Existen ciudades cuyos satisfechos ciudadanos apoyan a una inteligente administración, y que no tienen ni un solo edificio público destartalado, ni una sola parcela infestada de hierbajos, ni un palacio a punto de desmoronarse. Pero una gran ciudad admite todas estas cosas, incluso la decadencia es un signo de vida. Habla al oído derecho de oportunidad, y al otro oído, de delincuencia y corrupción. Estambul, en el decenio de 1830, no era una excepción.

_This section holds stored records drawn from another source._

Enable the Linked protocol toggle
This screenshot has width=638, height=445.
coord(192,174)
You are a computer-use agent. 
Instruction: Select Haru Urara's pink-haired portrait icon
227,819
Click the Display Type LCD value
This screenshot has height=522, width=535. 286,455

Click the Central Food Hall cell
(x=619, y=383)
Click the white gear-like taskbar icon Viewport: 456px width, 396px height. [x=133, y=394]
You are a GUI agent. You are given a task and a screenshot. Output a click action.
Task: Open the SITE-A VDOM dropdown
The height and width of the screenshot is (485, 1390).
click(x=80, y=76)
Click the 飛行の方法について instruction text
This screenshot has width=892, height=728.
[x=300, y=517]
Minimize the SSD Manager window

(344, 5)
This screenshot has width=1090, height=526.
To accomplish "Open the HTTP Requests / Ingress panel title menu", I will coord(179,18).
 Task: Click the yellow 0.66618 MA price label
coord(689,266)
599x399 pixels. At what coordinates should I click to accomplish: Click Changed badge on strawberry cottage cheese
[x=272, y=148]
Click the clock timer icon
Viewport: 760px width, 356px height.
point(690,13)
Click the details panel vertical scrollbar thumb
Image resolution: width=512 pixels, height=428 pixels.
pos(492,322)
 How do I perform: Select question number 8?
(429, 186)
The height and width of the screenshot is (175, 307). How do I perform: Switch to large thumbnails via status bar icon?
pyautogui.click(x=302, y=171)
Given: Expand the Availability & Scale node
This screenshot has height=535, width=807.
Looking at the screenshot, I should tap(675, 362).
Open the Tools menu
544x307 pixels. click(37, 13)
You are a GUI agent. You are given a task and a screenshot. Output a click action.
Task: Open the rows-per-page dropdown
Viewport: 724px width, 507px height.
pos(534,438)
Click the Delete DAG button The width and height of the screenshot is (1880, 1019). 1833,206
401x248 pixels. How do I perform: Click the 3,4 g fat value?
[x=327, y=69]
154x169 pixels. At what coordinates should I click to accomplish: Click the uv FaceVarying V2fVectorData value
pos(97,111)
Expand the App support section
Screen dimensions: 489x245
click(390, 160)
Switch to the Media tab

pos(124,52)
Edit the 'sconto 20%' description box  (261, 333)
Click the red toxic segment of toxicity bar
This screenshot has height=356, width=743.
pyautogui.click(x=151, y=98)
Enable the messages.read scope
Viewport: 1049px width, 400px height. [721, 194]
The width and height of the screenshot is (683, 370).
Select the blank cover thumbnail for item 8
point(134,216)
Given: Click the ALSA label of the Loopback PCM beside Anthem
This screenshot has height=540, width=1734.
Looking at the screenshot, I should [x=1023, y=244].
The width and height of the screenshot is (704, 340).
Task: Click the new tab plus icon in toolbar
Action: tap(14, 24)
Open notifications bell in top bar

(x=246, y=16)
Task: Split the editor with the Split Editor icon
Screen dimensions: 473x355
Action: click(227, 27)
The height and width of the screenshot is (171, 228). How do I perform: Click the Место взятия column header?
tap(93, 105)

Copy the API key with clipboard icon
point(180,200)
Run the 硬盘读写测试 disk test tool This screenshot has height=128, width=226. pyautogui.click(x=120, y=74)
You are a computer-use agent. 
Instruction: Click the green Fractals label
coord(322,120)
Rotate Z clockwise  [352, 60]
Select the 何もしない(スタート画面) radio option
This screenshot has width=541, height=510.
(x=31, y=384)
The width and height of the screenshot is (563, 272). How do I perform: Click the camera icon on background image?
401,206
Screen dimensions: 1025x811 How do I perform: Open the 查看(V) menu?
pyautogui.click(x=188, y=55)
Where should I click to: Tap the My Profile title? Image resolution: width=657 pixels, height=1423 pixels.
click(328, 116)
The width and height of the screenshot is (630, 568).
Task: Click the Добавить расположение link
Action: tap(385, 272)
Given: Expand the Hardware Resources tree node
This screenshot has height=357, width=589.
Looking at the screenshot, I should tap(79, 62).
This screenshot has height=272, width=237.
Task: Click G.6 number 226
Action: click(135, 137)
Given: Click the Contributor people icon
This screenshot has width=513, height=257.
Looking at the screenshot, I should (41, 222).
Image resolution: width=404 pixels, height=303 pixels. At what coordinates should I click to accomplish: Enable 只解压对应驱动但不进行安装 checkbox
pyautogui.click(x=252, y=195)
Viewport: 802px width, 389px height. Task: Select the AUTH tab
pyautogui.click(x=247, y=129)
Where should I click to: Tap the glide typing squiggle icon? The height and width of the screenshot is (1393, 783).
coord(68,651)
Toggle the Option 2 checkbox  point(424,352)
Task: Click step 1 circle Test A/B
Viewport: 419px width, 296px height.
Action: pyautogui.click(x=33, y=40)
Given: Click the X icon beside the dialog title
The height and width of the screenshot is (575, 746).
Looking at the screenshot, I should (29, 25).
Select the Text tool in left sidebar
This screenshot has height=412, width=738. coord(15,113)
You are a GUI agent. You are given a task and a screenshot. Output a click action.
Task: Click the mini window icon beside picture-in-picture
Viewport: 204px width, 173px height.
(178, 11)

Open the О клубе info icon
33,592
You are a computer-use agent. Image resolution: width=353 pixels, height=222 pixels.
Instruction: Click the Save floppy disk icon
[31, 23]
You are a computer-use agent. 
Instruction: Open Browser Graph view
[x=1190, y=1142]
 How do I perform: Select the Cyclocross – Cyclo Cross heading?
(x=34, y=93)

El mellado tirador de la campanilla que ahora yacía, inerte, en la mano de Yashim mientras éste se encontraba en lo alto de la escalera junto a la puerta delantera de un edificio, en Pera, el llamado barrio «europeo» de Estambul, al otro lado del Cuerno de Oro, inspiraba una similar reflexión. Yashim sentía que de alguna manera la campana rota guardaba cierta afinidad con gran parte de la antigua metrópoli, que estaba ya rota y enmohecida, desde basílicas agrietadas hasta las pandeadas casas de madera, desde el despacho del patriarca hasta los pilones del puerto.

Con el último, y mortal, tirón de la cuerda, una campanilla había resonado en algún lugar de la vieja mansión. Por primera vez en varias semanas, y por última vez en algunos años, una campanilla anunciaba al embajador polaco que tenía un visitante.

Palieski se retorció para bajar del diván con una maldición y un tintineo de vidrios rotos.

En lo alto de la escalera se agarró a la barandilla y empezó a descender, bastante lentamente, hacia la puerta principal de la casa. Se quedó mirando un momento fijamente los pestillos, luego se desperezó, flexionó los músculos de su espalda, se pasó una mano por el cabello y alrededor del cuello y abrió la puerta. Parpadeó involuntariamente ante la repentina invasión de luz invernal.